The Accident as a Situational Example
The crew comprises a very experienced captain and instructor who is relatively new to the airline, you, the first officer, flying your last initial operating experience (IOE) flight, and the flight engineer, on his first flight after type qualification. One hour after takeoff, an oil leak forces you to shut down the no. 1 engine and to return to the departure airport. You are the pilot flying. The flight proceeds normally until the final approach. The landing gear warning sounds when the flaps are extended to 25 degrees. The captain comments about this, and the flight engineer remarks about extending the flaps simultaneously with the alarms ringing.
Do you consider that the landing gear situation is now resolved?
Standard operating procedures (SOPs) require the captain to ask the flight engineer to check the five lights on his panel. The captain asks, casually, “How many lights do you have back there?” and the engineer replies, “Four greens.” After checking the backup system, the captain confirms this status in a monotonous voice. He believes the landing gear is extended correctly and proceeds with the final approach. You are concentrating on flying the approach and believe the same, without paying too much attention to the conversation.
However, the approach speed is 26 kt above target, the flaps are still extending and the landing checklist has been interrupted by the alarm.
Do you continue with the approach?
The approach is not stabilized, but the captain decides to proceed due to the long runway available and because you have another rotation after this flight and you are approaching your maximum duty time.
A few seconds later, the main landing gear touches the runway, but the nose landing gear is not extended. The airplane skids on its nose for about 800 m (2,625 ft) and comes to a complete stop on the runway centerline, without any injuries to the passengers or crew.
Data, Discussion and Human Factors
The accident report showed that there was not one single cause, but that several contributing factors led to the outcome. Those factors are summarized below for the sake of completeness, and we will focus on human factors issues such as: nonstandard callouts by the captain; misunderstanding between the captain and flight engineer on the landing gear status due to the latter’s insufficient knowledge; and inadequate Crew Resource Management that led the crew to perform in an “egocentric” manner, rather than as a team and without cross-checking each other.
Organizational factors — including rushing the airplane into service, verification of crew training and knowledge — were among the latent failures that led to the accident.
- The captain did not use correct terminology or standard calls when he asked the flight engineer to check the landing gear lights. Rather than asking how many lights the engineer had “back there,” the correct question should have included mention of the required five lights. This would have attracted the captain’s attention when the reply was that (only) four lights were green.
- The flight engineer did not notice the warning on his panel that indicated the nose landing gear was not extended.
- The first officer did not object to or draw the captain’s attention to the nonstandard callouts because he was concentrating on the non-stabilized approach.
- Neither the captain nor the first officer perceived the true meaning of the “four greens” reply from the flight engineer.
- The high level of noise on the flight deck, the failure to use the intercom while wearing headsets and the flight engineer’s low monotonous tone of voice contributed to the captain’s misunderstanding the true meaning of the reply.
- After the initial exchange between the captain and the flight engineer, no further cross-checking action by the crew clarified the ambiguity between the real status of the nose landing gear and the pilots’ mental representation that the gear was extended.
- The captain used CRM inadequately by referring to an SOP without informing the rest of the crew of his intentions.
- The pilots did not go around despite the non-stabilized approach, the continuous landing gear alarm, the interrupted landing checklist, the still-extending flaps and the excessive speed.
- It appears that the crew did not perform as a team due to inadequate airline training in CRM and SOPs.
- The airline rushed the airplane into service for economic reasons. The airplane’s operating manual and its distribution were inadequate.
- Company SOPs had not been introduced when the flight engineer was trained and were constantly updated during training, leading to some confusion among the trainees.
- The flight engineer’s knowledge and proficiency were not adequately checked. He had difficulty adapting to the airplane during training and failed his first flight test.
- CRM training in the airline’s curriculum was shorter than the current internationally recommended level and could therefore be considered substandard.

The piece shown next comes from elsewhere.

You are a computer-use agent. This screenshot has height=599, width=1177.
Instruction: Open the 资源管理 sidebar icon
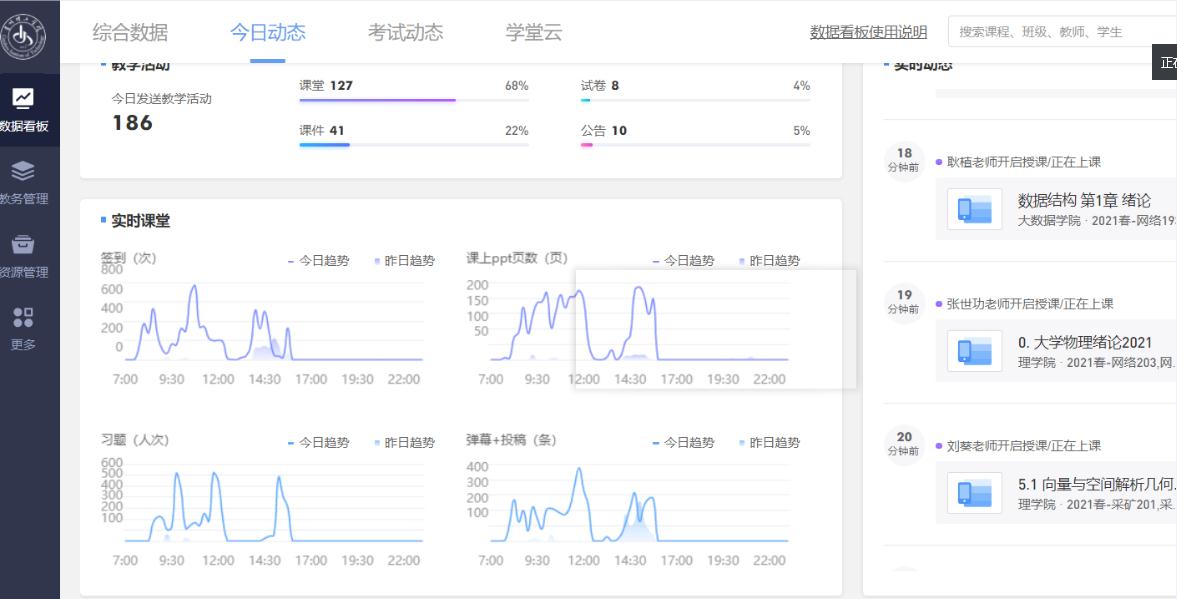click(22, 245)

Prevention Strategies and Lines of Defense
Following the accident investigation, the airline initiated corrective measures based on an external safety audit. The emphasis was on creating a safety culture by establishing an independent flight safety department.
Awareness of CRM and its associated training were improved, as well as crew selection and skills checking. Flight manuals, checklists and emergency procedures were reviewed and updated. Furthermore, procedures for introduction of new airplanes into service were also improved.
- Adherence to standard callouts helps improve safety.
- Adequate crew communication, as described in CRM, is critical for risk reduction.
- A safety culture must exist throughout the airline.